Posted in Uncategorized on April 3, 2018

The United States Cadet Nurse Corps was a crucial organization in the war effort during World War II. At one time, they comprised 80% of the nurses in the United States as war called many nurses to the front and other women to other defense-minded industries. Yet, on their 75th anniversary, the Corps remains the only uniformed corp members in the war to not be recognized as Veterans.Overdue Recognition for WWII Cadet Nurse Corps

Learn more about the Cadet Nurse Corps and their efforts to be recognized as official United States Veterans.

Saving Lives at Home: WWII Cadet Nurse Corps

The U.S Cadet Nurse Corps was established in 1943 by an act of Congress and signed into law by President Franklin D. Roosevelt. The Corps was operational until 1948 with a goal of training a new nursing workforce to mitigate the shortage of nurses during World War II.

Many nurses were called overseas to military service, other women were serving in various ways to support the war effort, leaving civilian hospitals in the United States critically understaffed. By 1945, Cadet Nurses were providing 80% of the nursing care in hospitals throughout the United States.

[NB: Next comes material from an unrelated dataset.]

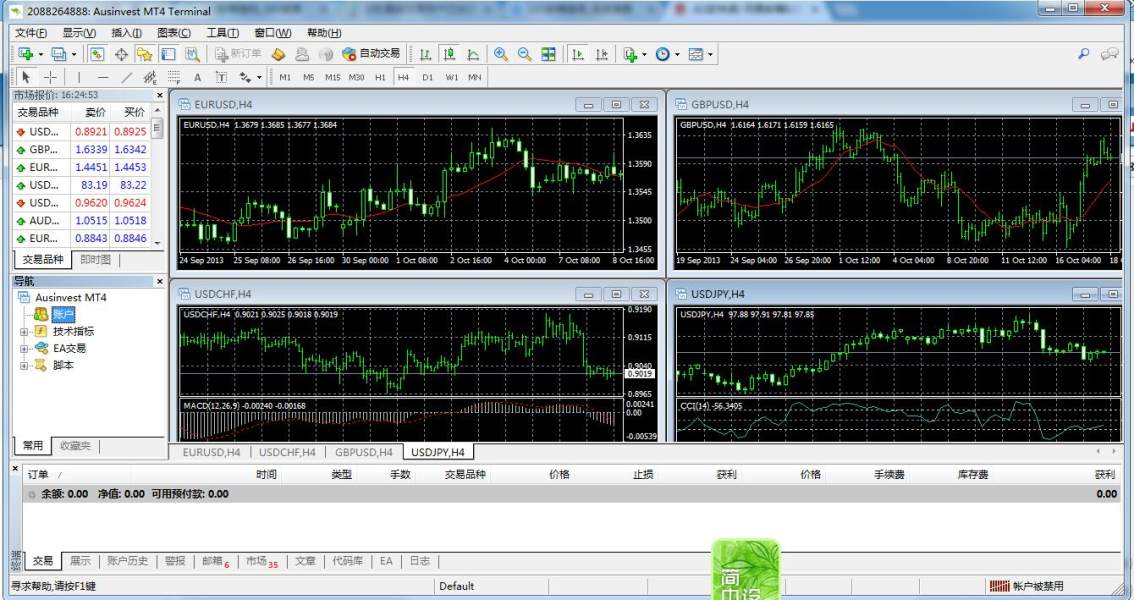
Task: Switch to the 账户历史 terminal tab
Action: (x=128, y=561)
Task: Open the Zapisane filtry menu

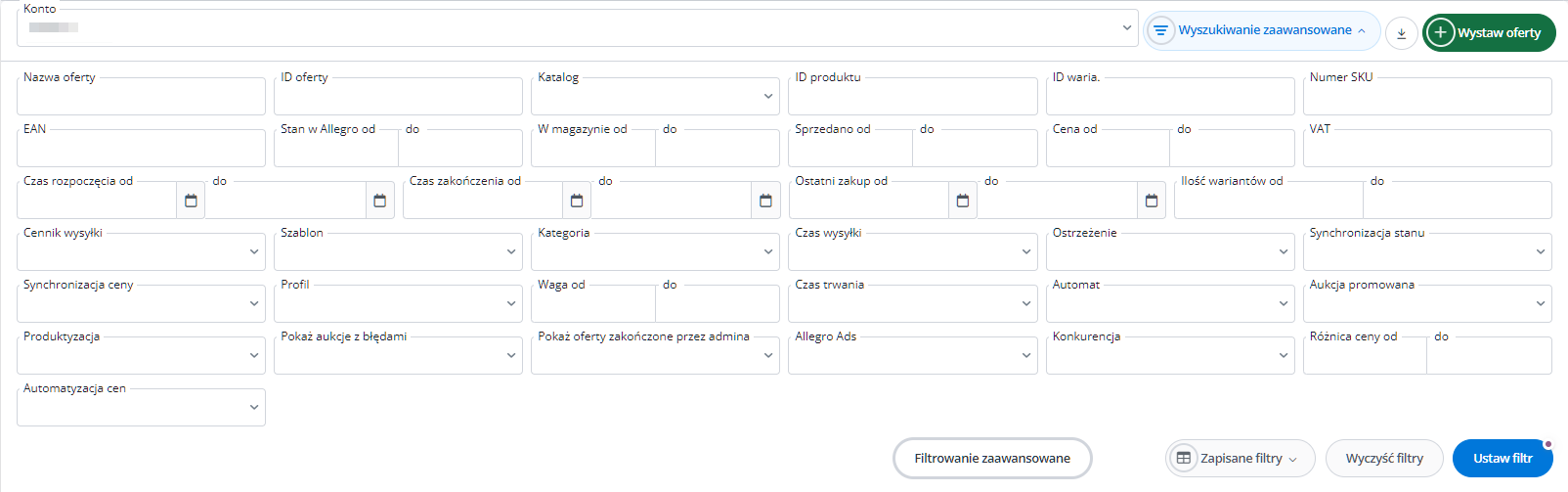Action: pyautogui.click(x=1240, y=458)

Cadets went through a rigorous training program that packed 36 months of nurse training into 30 months. All expenses, including fees and tuition, were paid through the program and students were paid for their time as a cadet: $15 per month for the first nine months, $20 for the following 20 months, and $30 per month for the last six months of the program.

Overdue Recognition for WWII Cadet Nurse Corps

To this day, the Cadet Nurses are the only uniformed corp members in World War II to not be officially recognized as veterans. 2018 marks the 75th anniversary of the dissolution of the U.S. Cadet Nurse Corps and some are hoping it also marks the recognition of these dedicated nurses as United States Veterans.

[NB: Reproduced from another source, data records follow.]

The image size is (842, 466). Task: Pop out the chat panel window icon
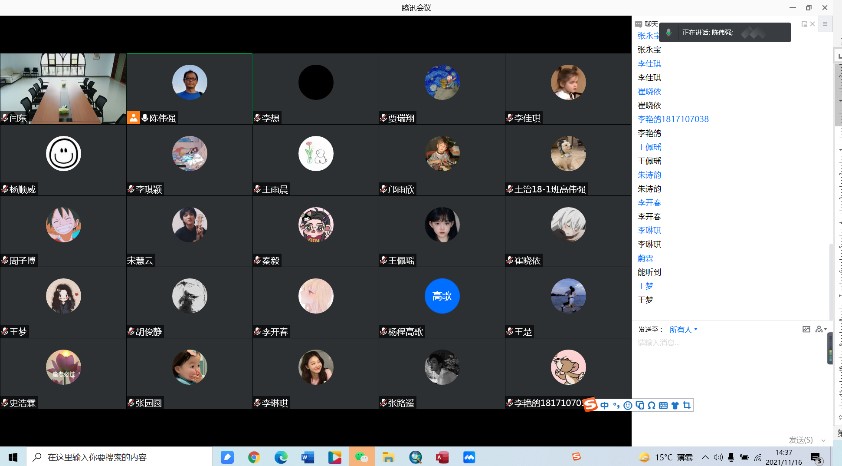(804, 23)
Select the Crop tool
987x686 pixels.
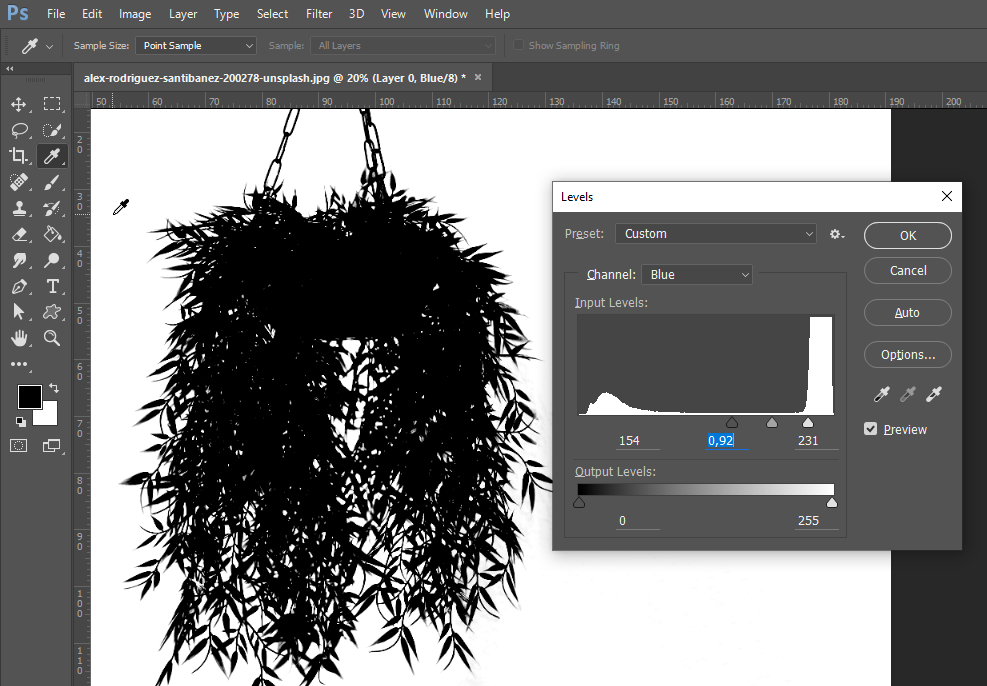(19, 156)
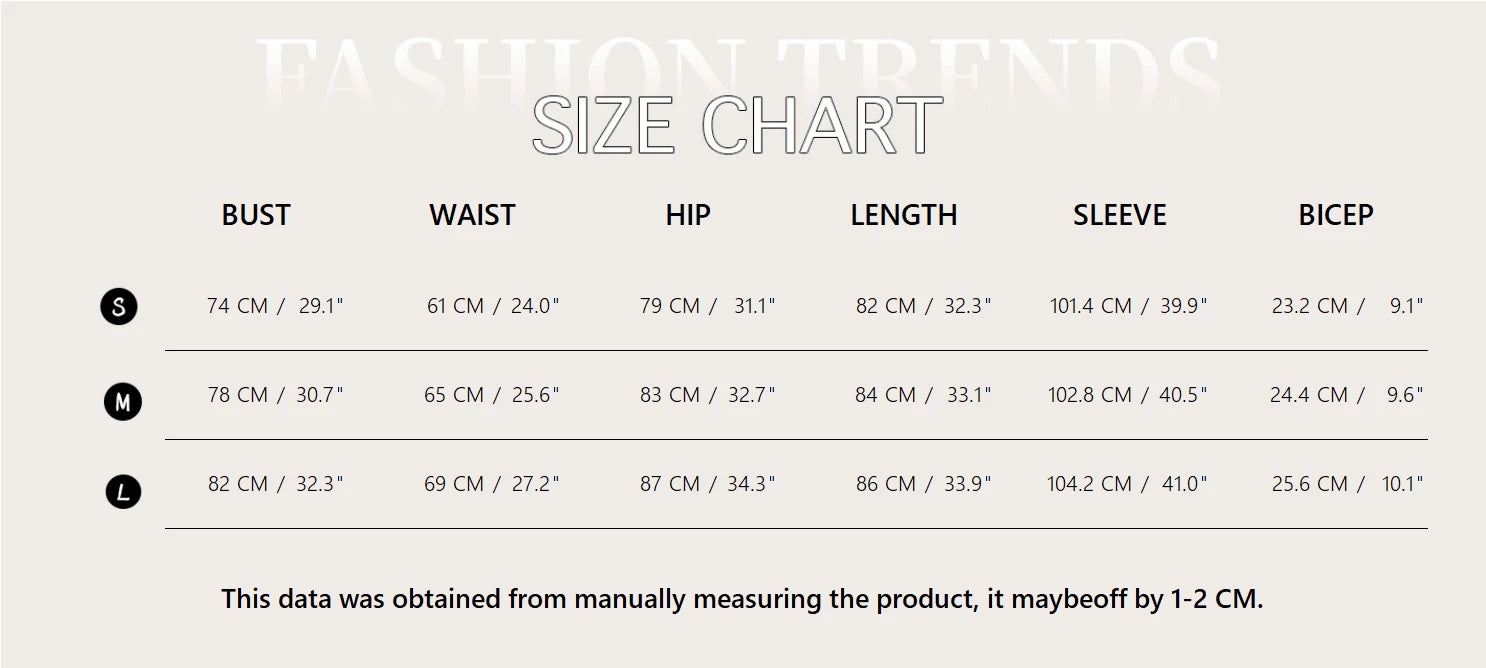Click the L size badge icon
The height and width of the screenshot is (668, 1486).
click(x=123, y=492)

There have been several bills in Congress that have advocated awarding Cadet Nurses status as Veterans. However, none have passed. The most current bill, H.R. 1168, the U.S. Cadet Nurse Corps Equity Act, was introduced in February of 2017 and has been sent to a military personnel subcommittee in late March. The bill would declare that any service as a member of the U.S. Cadet Nurse Corps between July 1, 1943 and December 31, 1948 would have been an active duty military member. If passed, the Department of Defense would issue an honorable discharge within one year to each person who served and whose service qualified them as a Veteran. The bill does not allow for retroactive benefits to be paid or awarded.

While the United States Congress is debating the issue, some states are considering passing their own legislation to honor the service of these women. Massachusetts State Senator Bruce Tarr is hopeful the federal bill will be passed. He says that is happy to work with state legislation and that, “We’re exploring our options for that right now.” He admits that while a state bill would be a good step in the right direction, “the primary driver of veterans benefits is the federal government.”